4. Conclusions
Permissiveness for infection with SARS-CoV-2 was confirmed for Vero
cells, but was absent for CHO, HT-1080 and MRC-5 cells. HEK-293 cells
did not show productive amplification of SARS-CoV-2 although some
minimal and self-limiting replication may be possible. This study also
showed that in CHO cells, HT-1080 cells and MRC-5 cells, no “silent”
infection of SARS-CoV-2 did occur, i.e. virus replication but no
development of detectable CPE, as a “silent” virus replication would
have been detected by the titration of supernatants on Vero cells. In
routine AAT assays, SARS-CoV-2 was confidently detected by CPE in Vero
cells and HAD with human erythrocytes, i.e. two different readouts that
revealed the presence of SARS-CoV-2, which underlines its reliable
detection by AAT if it were to occur as a contaminant in a
biomanufacturing cell culture process.
The detection of SARS-CoV-2 in AAT when Vero cells are part of the
indicator cell line panel was reassuring, even in the hypothetical case
that SARS-CoV-2 would replicate in the production cell line but would
not produce a CPE and not be detected by cell parameter screening, for
example by measurement of cell viability, oxygen consumption etc.

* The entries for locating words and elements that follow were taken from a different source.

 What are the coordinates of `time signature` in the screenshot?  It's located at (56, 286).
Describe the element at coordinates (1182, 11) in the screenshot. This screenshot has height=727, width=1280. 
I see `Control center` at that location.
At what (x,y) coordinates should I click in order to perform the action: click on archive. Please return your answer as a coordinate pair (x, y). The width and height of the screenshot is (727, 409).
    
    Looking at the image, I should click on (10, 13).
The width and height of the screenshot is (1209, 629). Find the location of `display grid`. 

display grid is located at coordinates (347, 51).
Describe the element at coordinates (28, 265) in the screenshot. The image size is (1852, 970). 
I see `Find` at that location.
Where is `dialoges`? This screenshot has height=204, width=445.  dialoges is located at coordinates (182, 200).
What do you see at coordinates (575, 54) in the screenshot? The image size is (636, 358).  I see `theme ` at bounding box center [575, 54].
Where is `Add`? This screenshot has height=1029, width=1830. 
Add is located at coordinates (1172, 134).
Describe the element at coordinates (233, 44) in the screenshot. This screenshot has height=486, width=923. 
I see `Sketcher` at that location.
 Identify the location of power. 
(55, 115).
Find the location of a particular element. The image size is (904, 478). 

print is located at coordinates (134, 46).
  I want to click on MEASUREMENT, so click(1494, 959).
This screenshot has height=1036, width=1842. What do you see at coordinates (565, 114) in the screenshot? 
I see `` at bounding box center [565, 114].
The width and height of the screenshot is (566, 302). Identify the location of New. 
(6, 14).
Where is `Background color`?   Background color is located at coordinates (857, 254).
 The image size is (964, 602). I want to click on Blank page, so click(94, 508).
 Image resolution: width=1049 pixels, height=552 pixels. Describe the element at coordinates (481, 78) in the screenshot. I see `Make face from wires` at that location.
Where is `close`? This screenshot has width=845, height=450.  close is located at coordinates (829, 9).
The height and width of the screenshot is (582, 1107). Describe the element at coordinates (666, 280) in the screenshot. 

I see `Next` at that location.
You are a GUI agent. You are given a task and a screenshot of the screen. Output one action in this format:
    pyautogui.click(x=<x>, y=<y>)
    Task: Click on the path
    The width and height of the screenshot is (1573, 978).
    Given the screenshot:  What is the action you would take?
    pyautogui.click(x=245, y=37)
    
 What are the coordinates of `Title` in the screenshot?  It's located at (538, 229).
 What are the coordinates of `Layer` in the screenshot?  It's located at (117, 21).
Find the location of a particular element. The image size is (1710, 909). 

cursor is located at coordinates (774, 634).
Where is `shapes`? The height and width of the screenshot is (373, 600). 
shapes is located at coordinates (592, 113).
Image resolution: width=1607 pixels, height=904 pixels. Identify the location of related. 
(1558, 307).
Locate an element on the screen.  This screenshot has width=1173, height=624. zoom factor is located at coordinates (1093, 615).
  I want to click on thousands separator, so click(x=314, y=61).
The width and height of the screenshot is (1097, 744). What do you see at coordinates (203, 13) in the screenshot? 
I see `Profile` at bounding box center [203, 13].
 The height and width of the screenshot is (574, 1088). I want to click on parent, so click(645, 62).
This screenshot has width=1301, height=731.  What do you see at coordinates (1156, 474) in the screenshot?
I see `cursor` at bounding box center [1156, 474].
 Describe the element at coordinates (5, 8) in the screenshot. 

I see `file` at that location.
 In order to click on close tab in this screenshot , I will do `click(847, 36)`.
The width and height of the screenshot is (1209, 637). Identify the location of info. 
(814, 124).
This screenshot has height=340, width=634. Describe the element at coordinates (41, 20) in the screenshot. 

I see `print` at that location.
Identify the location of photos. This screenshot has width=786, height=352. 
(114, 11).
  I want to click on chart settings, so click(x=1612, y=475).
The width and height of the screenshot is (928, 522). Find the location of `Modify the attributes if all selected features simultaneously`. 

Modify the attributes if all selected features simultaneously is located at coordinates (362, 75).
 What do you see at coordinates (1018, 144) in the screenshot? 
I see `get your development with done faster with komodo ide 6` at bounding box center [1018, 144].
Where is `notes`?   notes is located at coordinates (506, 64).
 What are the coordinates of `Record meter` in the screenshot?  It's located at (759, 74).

Furthermore, SARS-CoV-2 would represent a contaminant for which highly
effective clearance capacities can be expected from widely used
dedicated down-stream virus reduction steps: for example, as a
lipid-enveloped virus SARS-CoV-2 would be robustly inactivated by
solvent/detergent (S/D) treatment (Dichtelmueller et al., 2009) and due
to its large size of about 120 nm SARS-CoV-2 can be expected to be
completely retained by nanofiltration, even when using larger pore sizes
such as 35 nm (Burnouf, Radosevich, Goubran, & Willkommen, 2005).